Maritime Security Coordination Improvement Act
This bill amends the Security and Accountability for Every Port Act of 2006 to direct the Department of Homeland Security (DHS), by 270 days after this bill's enactment: (1) and every three years thereafter, to submit an update of the strategic plan to enhance the security of the international supply chain; and (2) to report on the effectiveness of, and need for any improvements to, the Container Security Initiative.
The bill requires an Area Maritime Security Advisory Committee to facilitate the sharing of information relating to cybersecurity risks and incidents to address port-specific cybersecurity risks and incidents.
DHS's facility and vessel vulnerability assessments shall include identification of weaknesses in cybersecurity.
The security plan submitted by an owner or operator of a vessel or facility for deterring a transportation security incident shall include provisions for prevention, management, and response to cybersecurity risks and incidents. DHS must verify the effectiveness of each such plan at least once (currently, twice) a year, and more frequently as necessary, in a risk-based manner.

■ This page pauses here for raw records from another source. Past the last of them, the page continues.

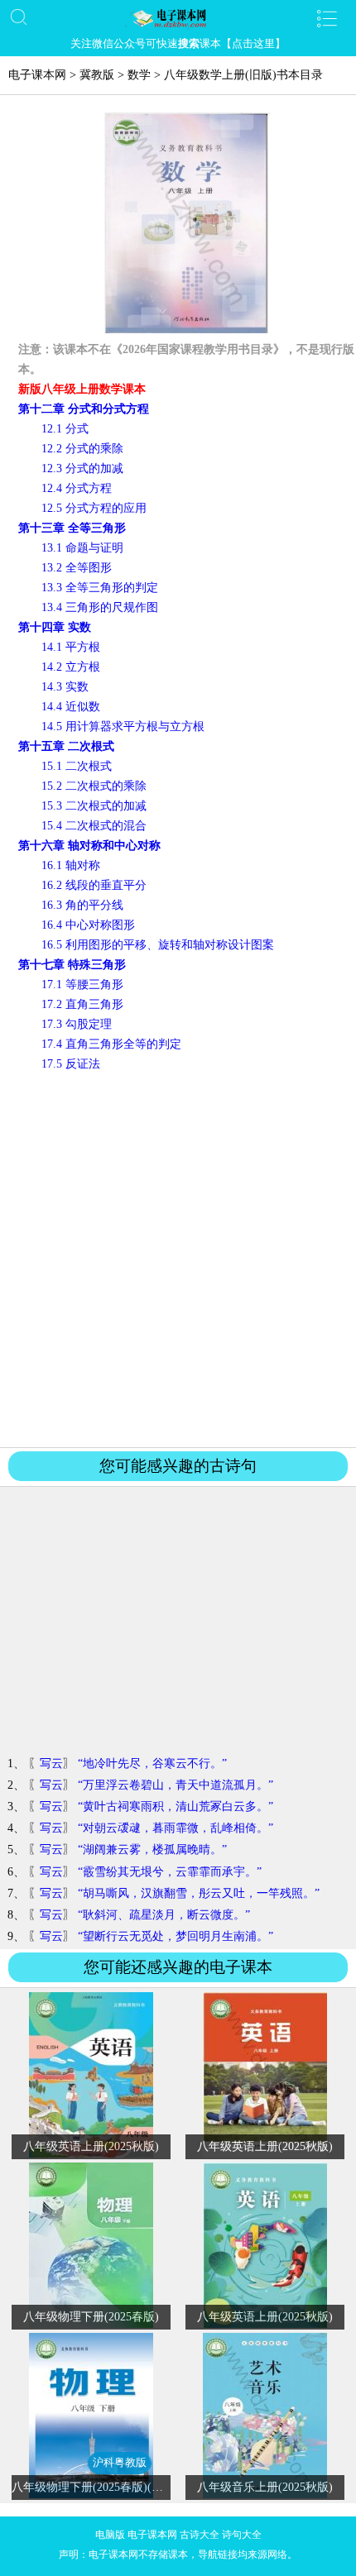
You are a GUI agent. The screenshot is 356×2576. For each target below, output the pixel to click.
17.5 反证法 (70, 1064)
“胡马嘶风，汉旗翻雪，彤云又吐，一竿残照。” (199, 1893)
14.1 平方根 (70, 647)
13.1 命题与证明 (82, 548)
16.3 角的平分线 (82, 905)
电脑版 (110, 2534)
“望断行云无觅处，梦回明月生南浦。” (175, 1936)
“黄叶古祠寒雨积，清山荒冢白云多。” (175, 1806)
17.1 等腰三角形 (82, 984)
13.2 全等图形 (76, 568)
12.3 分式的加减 (82, 468)
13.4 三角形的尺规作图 (99, 607)
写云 (51, 1763)
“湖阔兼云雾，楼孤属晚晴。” (152, 1849)
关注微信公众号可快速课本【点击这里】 (178, 43)
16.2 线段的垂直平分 (94, 885)
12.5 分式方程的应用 (94, 508)
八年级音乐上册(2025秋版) (265, 2487)
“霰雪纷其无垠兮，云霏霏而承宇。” (170, 1872)
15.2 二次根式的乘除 (94, 786)
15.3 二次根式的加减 (94, 806)
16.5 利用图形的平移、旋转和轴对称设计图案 (157, 945)
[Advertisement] (178, 1258)
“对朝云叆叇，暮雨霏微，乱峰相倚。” (175, 1828)
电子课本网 (37, 75)
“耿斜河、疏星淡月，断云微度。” (164, 1915)
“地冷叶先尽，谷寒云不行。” (152, 1763)
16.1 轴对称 (70, 865)
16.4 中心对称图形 (88, 925)
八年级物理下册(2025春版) (91, 2317)
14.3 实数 (65, 687)
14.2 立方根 (70, 667)
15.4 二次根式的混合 (94, 826)
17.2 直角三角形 (82, 1004)
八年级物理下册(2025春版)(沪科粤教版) (113, 2487)
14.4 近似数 (70, 706)
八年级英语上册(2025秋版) (91, 2146)
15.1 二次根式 (76, 766)
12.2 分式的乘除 (82, 448)
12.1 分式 (65, 429)
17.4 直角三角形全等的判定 (111, 1044)
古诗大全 (199, 2534)
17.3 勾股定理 (76, 1024)
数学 (139, 75)
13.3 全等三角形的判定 (99, 587)
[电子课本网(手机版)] (178, 18)
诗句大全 (242, 2534)
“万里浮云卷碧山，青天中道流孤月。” (175, 1785)
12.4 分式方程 (76, 488)
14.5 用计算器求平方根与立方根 (122, 726)
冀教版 (96, 75)
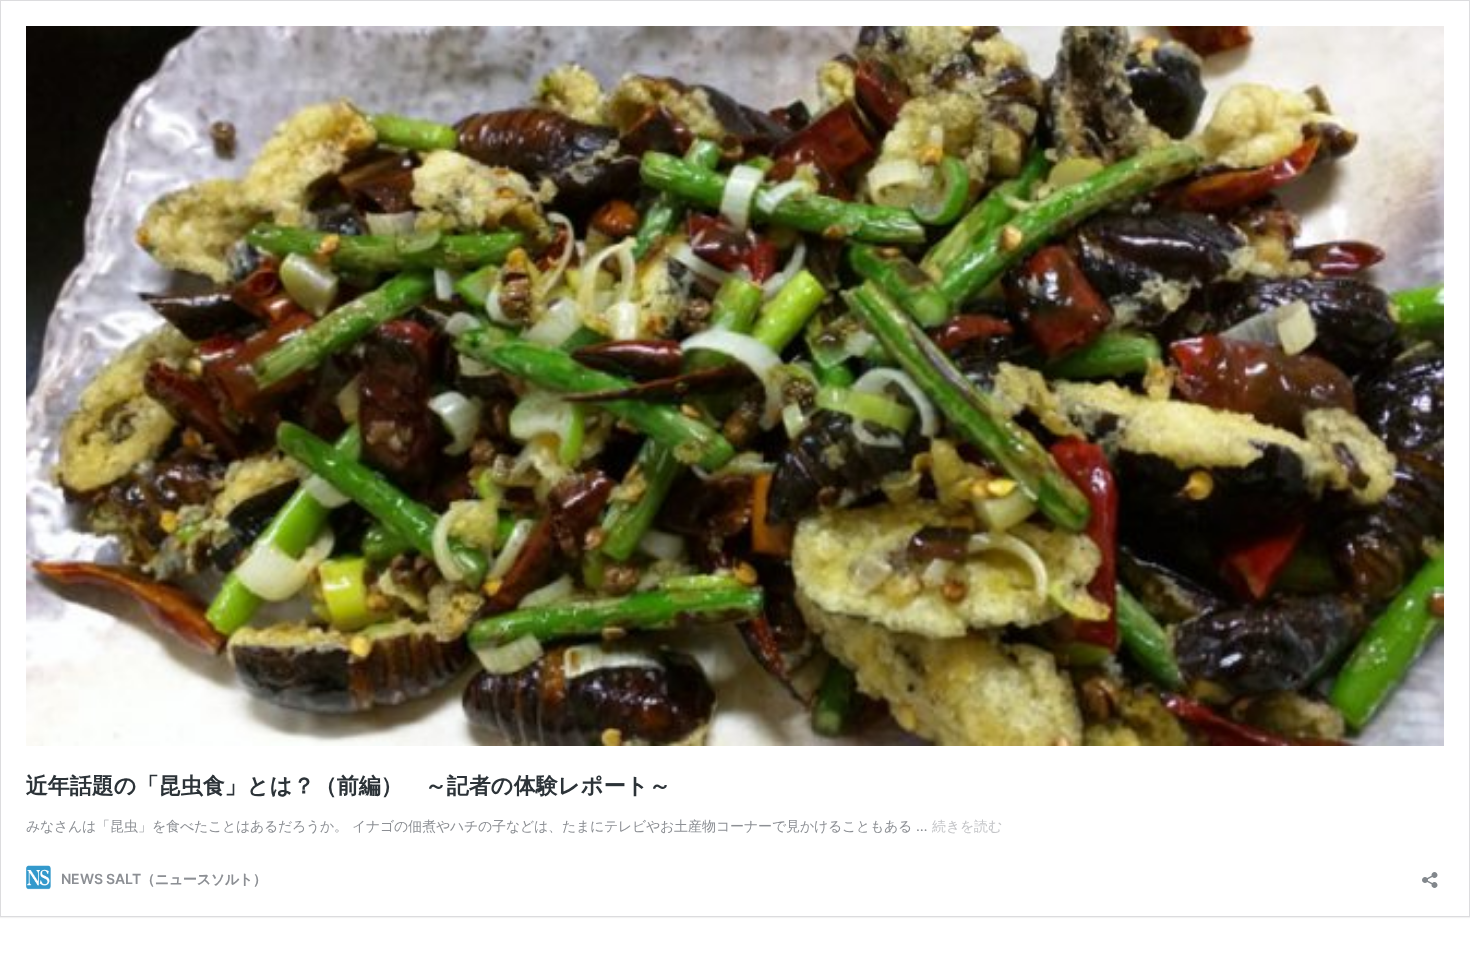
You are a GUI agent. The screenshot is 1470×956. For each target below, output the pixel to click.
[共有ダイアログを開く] (1430, 873)
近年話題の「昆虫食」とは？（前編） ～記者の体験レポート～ (348, 785)
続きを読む (967, 825)
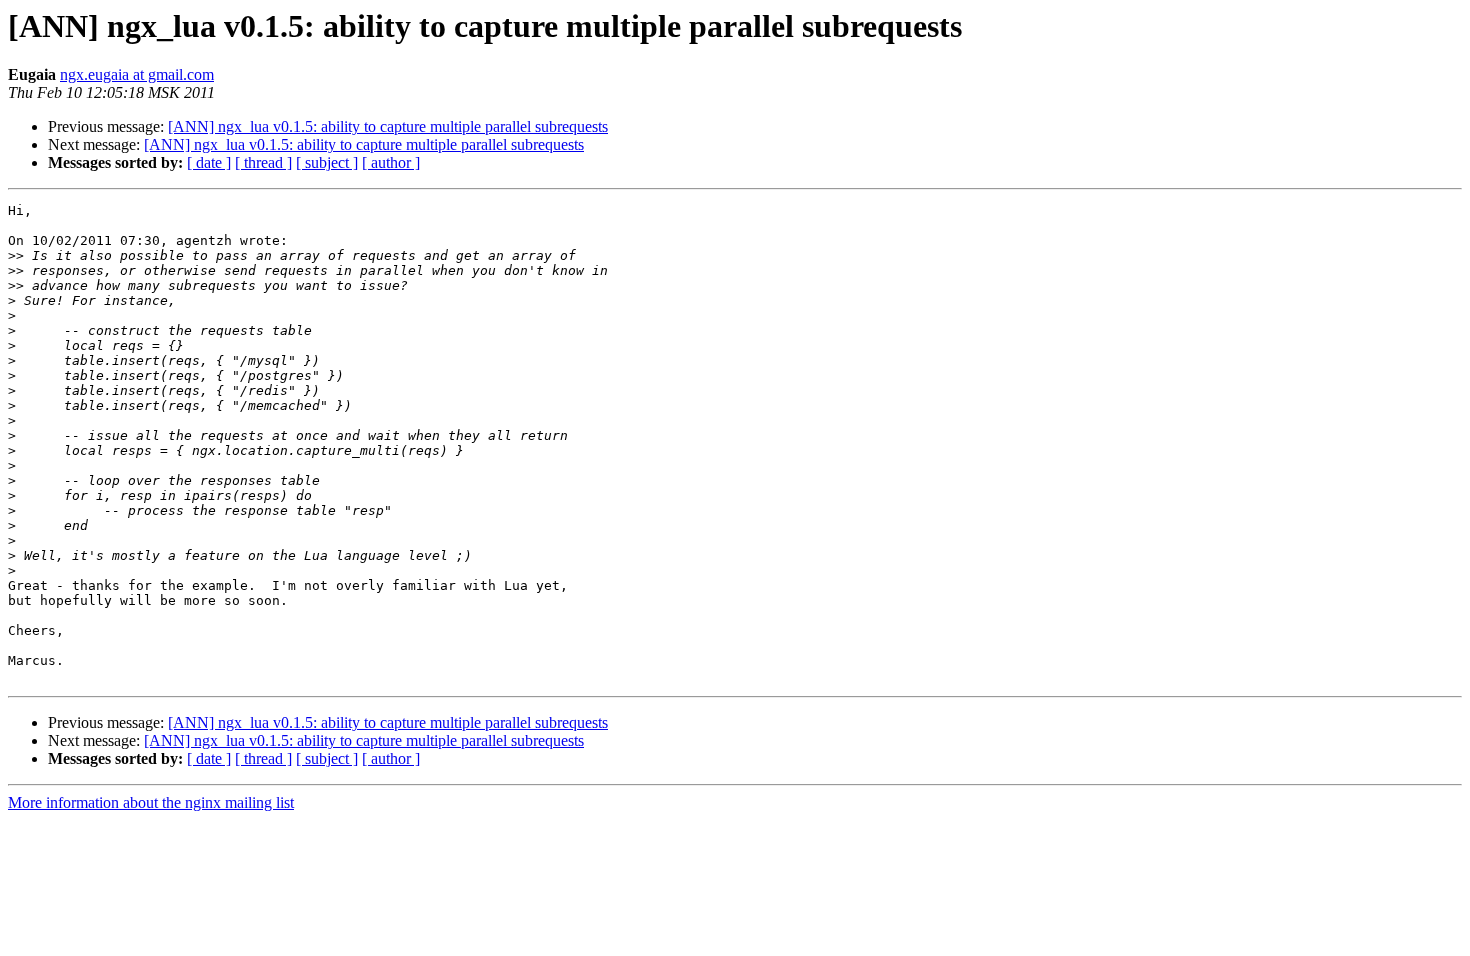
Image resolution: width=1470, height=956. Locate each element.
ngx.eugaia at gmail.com (137, 74)
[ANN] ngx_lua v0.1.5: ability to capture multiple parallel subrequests (388, 126)
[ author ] (391, 162)
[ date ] (209, 162)
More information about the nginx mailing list (151, 802)
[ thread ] (263, 162)
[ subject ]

The bill requires DHS, at least 30 days before signing an arrangement with a foreign government providing for mutual recognition of supply chain security practices which might result in the utilization of benefits offered to Tier 1, Tier 2, and Tier 3 participants in the Customs-Trade Partnership Against Terrorism (C-TPAT), to: (1) notify Congress of the proposed terms, and (2) determine that such government's program provides comparable security as that provided by C-TPAT.
The bill amends the Homeland Security Act of 2002 to direct DHS, within 180 days and biennially thereafter, to submit to Congress a maritime operations coordination plan.
The Government Accountability Office shall report on the state of the Coast Guard's Deployable Specialized Forces.
DHS shall conduct a cost-benefit analysis, for any location in which U.S. Customs and Border Protection's Office of Air and Marine Operations is based within 45 miles of locations where any other DHS agency also operates air and marine assets, to consider the potential cost and savings from co-locating the operational assets of such office at facilities where such other DHS agencies operate such assets.
The bill repeals provisions requiring DHS to establish: (1) interagency operational centers for port security at all high-priority ports, and (2) a program to evaluate and certify secure systems of international intermodal transportation.